For example, will AMD or Cyrix
implement the instructions that were added to the Pentium Pro, such as
cmov, fcmov and
ficomp? Even more important,
are any other manufacturers going to implement the Pentium III streaming
SIMD instructions or the 3DNow! instructions? In any case, your game should
not fail to run on a new processor just because the game was released
before the new processor was available.
To help minimize detection
problems, the class provided has a set of generic flags for specific instruction
set extensions. By using these flags, you can trivially check for 3DNow!
or Pentium III SIMD instructions without knowing or caring about the make
and model. The extensions are returned in the upper bits of the get_features()class
member, and the following flags are defined: CPU_PENTIUM,
CPU_PENTIUMPRO, CPU_3DNOW and CPU_SIMD.
To use these flags, simply check for the instruction set that the code
base uses. The function below is an example of the sort of check that
should be performed when running a game that uses 3DNow! instructions.
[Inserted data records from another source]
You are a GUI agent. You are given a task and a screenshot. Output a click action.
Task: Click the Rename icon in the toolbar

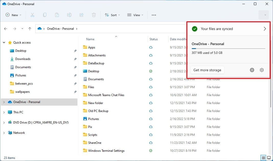point(69,15)
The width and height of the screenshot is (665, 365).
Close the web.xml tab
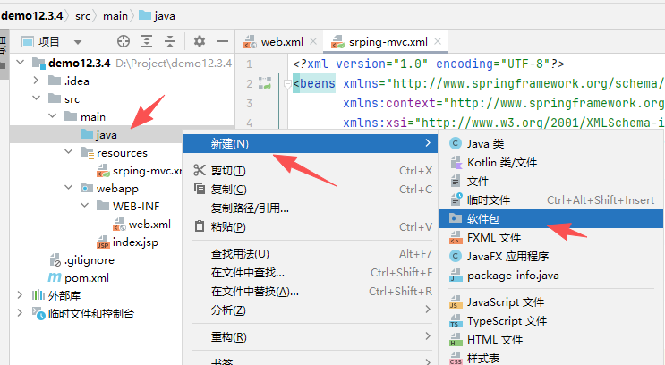[313, 42]
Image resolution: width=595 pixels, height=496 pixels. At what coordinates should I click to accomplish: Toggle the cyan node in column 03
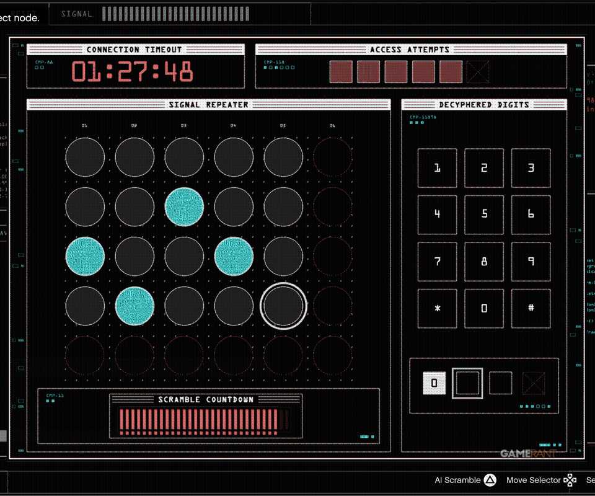(185, 207)
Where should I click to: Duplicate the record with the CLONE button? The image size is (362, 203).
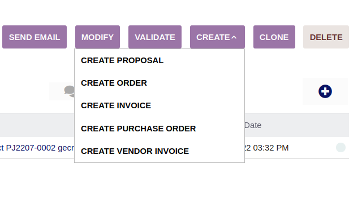click(x=274, y=37)
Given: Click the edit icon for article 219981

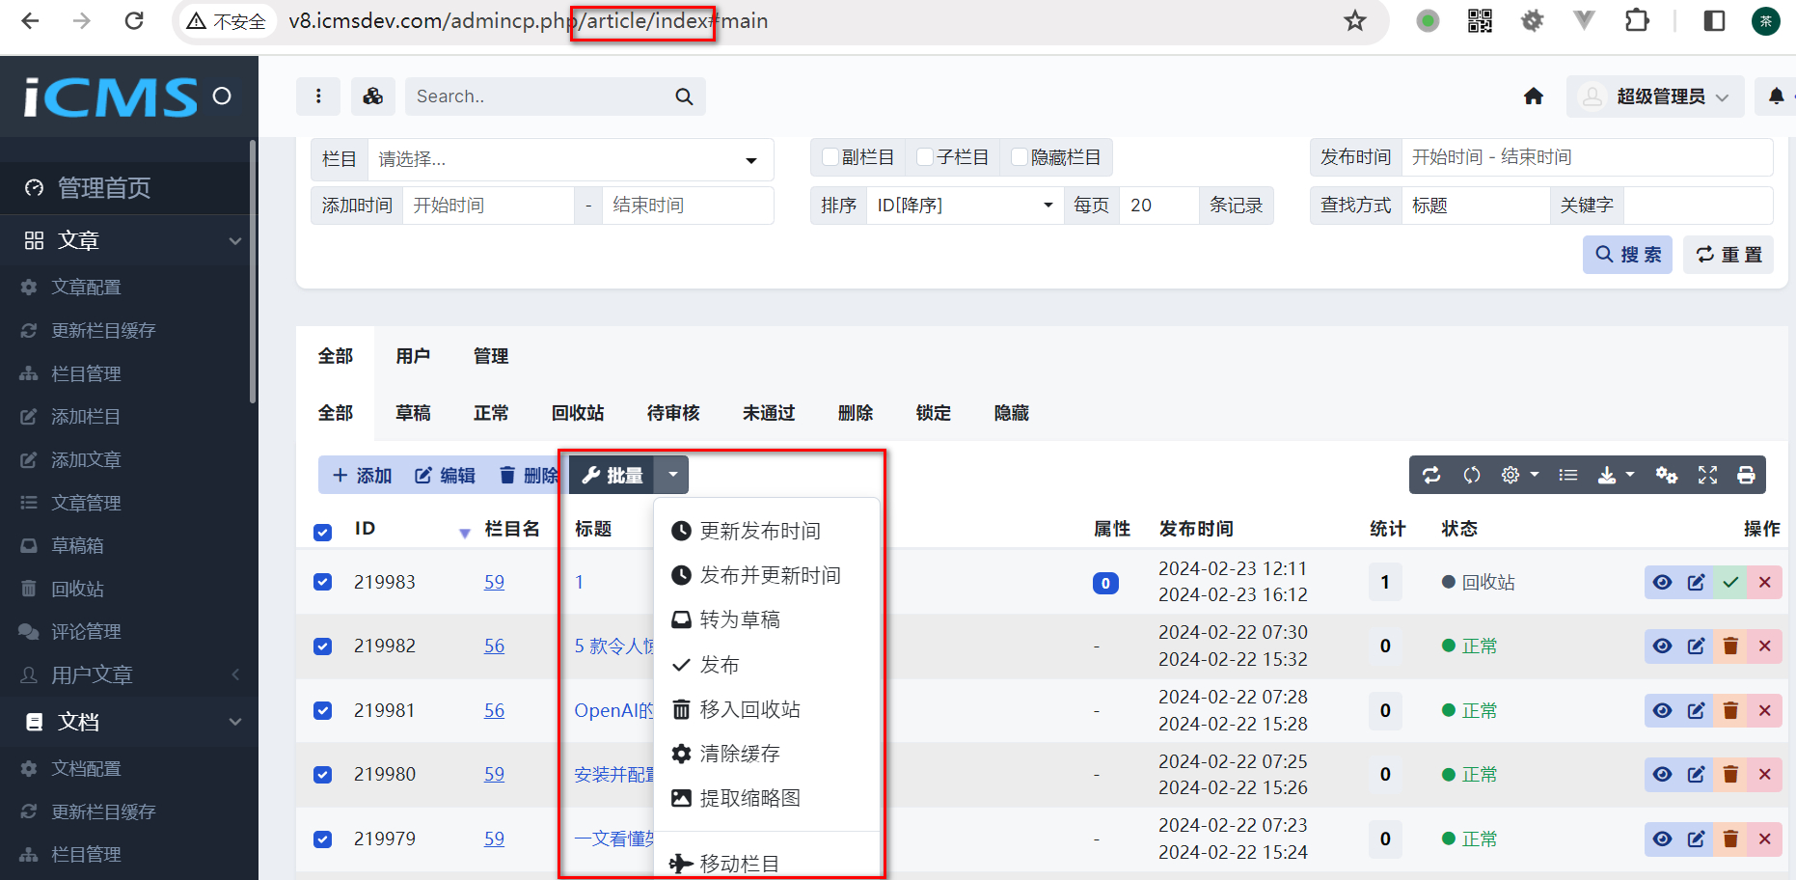Looking at the screenshot, I should [x=1696, y=710].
This function will return true on any processor that is capable of executing
3DNow! Instructions, indicating that execution should continue. Otherwise,
false will be returned and the application should report a friendly message
to the user. Note the code does not check for an AMD processor, otherwise
it would fail on an IDT WinChip2.
bool will_execute_3DNow()
{
ProcessorDetect proc;
Uint32_t features;
if (!proc.get_features(0,
&features))
{
// an error occurred
so assume NO just to be safe
return false;
}
// return the status
of the 3Dnow flag
return (features &
CPU_3DNOW) != 0;
}
To be really paranoid, the
above function should check that the required instructions are available
on each and every processor in the machine.
Listed below is a list of suggestion
that, if followed, should make your code run on the widest variety of
platforms, future and present. Some of the items in this list are discussed
in other parts of this article.
- Do not rely on invalid opcode
exceptions to detect processor features. Undocumented instructions may
be present in one model of processor, and the same opcodes are used
for a completely different purpose in a later model. All features in
new processors have an accepted method of detection, generally this
will be the CPUID feature
flags.
- Do not use undocumented
or testing features of any processor and do not rely on the contents
of undocumented registers or flags. These features are likely to be
removed or changed in later models, which may not necessarily result
in a change to the processor signature.
- Do not assume anything about
the feature set. For example, do not assume that a Pentium has an FPU.
Also do not assume that a later model such as a Pentium II has all the
features of an earlier model, such as a Pentium Pro. These are obviously
different because a Pentium Pro does not support MMX.
- Do not assume anything about
the clock speed of a processor from its make and model, and do not write
speed-dependent timing loops. Instead, use the RDTSC timer to calibrate
and time critical code section.
|